Linux-Zertifikate: Wer bietet was?

19.05.2004
Von 
Winfried Gertz ist Journalist in München. Er arbeitet in einem Netzwerk von zahlreichen Anbietern kreativer Dienstleistungen. Das Spektrum reicht von redaktioneller Hörfunk- und Fernsehproduktion über professionelle Fotografie bis zu Werbetexten für Industrieunternehmen und Non-Profit-Organisationen.

Vor dem RHCE-Examen müssen die Teilnehmer die Schulbank drücken. Pro Jahr finden weltweit rund 1300 Kurse statt, die mit einer schweren ganztägigen Prüfung enden. Anders als beim LPI, das wie Novell oder Suse für die Online-Tests zwischen 100 und 200 Dollar in Rechnung stellt, müssen die RHCE-Kandidaten tief in die Tasche greifen. Für die fünfteilige, mehrwöchige Schulung sind inklusive Prüfung gut 8000 Euro fällig. Das in der Linux-Gemeinde hoch gehandelte Zertifikat erhält, wer eine Maschine unter Zeitdruck auf eingebaute Fehler untersucht und erfolgreich repariert (Troubleshooting) sowie ein System gemäß Pflichtenheft installiert und konfiguriert. Wer nicht genug Punkte für den RHCE zusammenbekommt, kann sich mit dem weniger gehobenen Grad des Red Hat Certified Technician trösten - oder ganz durchfallen.

Die Nachfrage steigt

Laut Schulungsleiter Ziemann gilt der insbesondere für Systemadministratoren gedachte RHCE als Äquivalent zum Microsoft Certified Systems Engineer (MCSE), während der RHCT sich an Operatoren (Junior-Administratoren) wendet und etwa dem Microsoft Certified Professional (MCP) vergleichbar ist.

Die Nachfrage boomt: Schmücken sich weltweit bereits 10 400 IT-Profis mit dem 1999 erstmals vergebenen Edel-Label RHCE, verzeichnet Red Hat seit dem Programmstart vor einem Jahr immerhin schon 3700 zertifizierte RHCTs. Anwender würden Ausbildungsprojekte "auf Vorrat" starten, erklärt sich Ziemann den Bewerberandrang. In Erwartung einer bevorstehenden Kurskorrektur in der Lizenzpolitik "machen Unternehmen ihre Systemadministratoren bereits jetzt zum Thema Linux fit".

Wer nun meint, der durchaus beachtliche Erfolg von Red Hats Zertifizierungsstrategie gehe zu Lasten von LPI, sieht sich getäuscht.
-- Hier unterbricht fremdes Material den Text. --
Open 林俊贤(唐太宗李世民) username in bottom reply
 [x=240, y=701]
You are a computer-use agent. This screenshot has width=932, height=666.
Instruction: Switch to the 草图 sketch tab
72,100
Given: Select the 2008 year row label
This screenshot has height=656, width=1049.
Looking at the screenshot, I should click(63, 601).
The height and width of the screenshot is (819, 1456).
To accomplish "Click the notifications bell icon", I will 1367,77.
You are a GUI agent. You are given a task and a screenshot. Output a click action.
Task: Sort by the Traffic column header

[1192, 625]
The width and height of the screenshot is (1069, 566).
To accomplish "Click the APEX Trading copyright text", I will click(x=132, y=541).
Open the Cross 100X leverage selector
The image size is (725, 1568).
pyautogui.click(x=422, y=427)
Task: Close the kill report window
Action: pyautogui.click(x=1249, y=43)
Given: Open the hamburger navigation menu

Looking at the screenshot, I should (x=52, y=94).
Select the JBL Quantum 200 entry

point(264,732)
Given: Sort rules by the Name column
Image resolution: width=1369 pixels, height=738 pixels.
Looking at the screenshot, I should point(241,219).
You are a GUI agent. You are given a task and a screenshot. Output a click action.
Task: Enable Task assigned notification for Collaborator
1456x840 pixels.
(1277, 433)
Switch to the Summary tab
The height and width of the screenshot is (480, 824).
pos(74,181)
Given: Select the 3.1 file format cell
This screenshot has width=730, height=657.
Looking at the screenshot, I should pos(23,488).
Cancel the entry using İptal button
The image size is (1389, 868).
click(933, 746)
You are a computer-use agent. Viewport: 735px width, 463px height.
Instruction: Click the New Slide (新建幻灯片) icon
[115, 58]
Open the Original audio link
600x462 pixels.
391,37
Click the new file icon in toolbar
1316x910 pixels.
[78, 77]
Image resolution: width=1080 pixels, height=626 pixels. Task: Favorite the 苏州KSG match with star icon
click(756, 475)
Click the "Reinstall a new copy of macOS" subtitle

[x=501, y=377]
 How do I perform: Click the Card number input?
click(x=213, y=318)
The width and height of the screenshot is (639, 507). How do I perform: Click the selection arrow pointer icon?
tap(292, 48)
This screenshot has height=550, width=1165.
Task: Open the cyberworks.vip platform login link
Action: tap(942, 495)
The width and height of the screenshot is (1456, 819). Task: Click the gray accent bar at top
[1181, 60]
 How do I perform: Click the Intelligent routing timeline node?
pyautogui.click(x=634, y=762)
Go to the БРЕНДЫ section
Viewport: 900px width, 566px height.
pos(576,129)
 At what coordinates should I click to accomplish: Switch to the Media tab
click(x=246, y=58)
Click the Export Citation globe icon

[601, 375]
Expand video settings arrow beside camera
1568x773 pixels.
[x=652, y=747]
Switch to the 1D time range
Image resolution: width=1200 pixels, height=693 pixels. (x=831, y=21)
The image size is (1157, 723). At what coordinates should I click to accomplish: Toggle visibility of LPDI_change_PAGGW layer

Allein im letzten Jahr ist die Zahl der weltweit abgelegten Examina von 30 000 auf 50 000 hochgeschnellt. Laut Torsten Scheck, Softwareentwickler und im Herbst 2003 in den LPI-Vorstand berufen, sind weltweit etwa 13000 Linux-Spezialisten im Besitz der Zertifikate LPI 1 und LPI 2. LPI 1 gibt es nach zwei Prüfungen: Jede dauert 90 Minuten und beinhaltet etwa 60 Fragen, die im Multiple-Choice-Verfahren zu beantworten sind. Bestanden hat, wer auf der von 200 bis 800 reichenden Punkteskala mindestens 490 erreicht.

Konzentriert sich die Einstiegszertifizierung auf die Verwaltung von Einzelplatzrechnern, setzt LPI 2 längere berufliche Erfahrungen voraus. Hier dreht sich alles um Netzanwendungen und Mehrbenutzer-Umgebungen. Auch diese Prüfung besteht aus zwei Teilen. Für die Lösung der etwa 55 Fragen ist ebenfalls anderthalb Stunden Zeit. Diesmal sind mindestens 460 Punkte zu erreichen.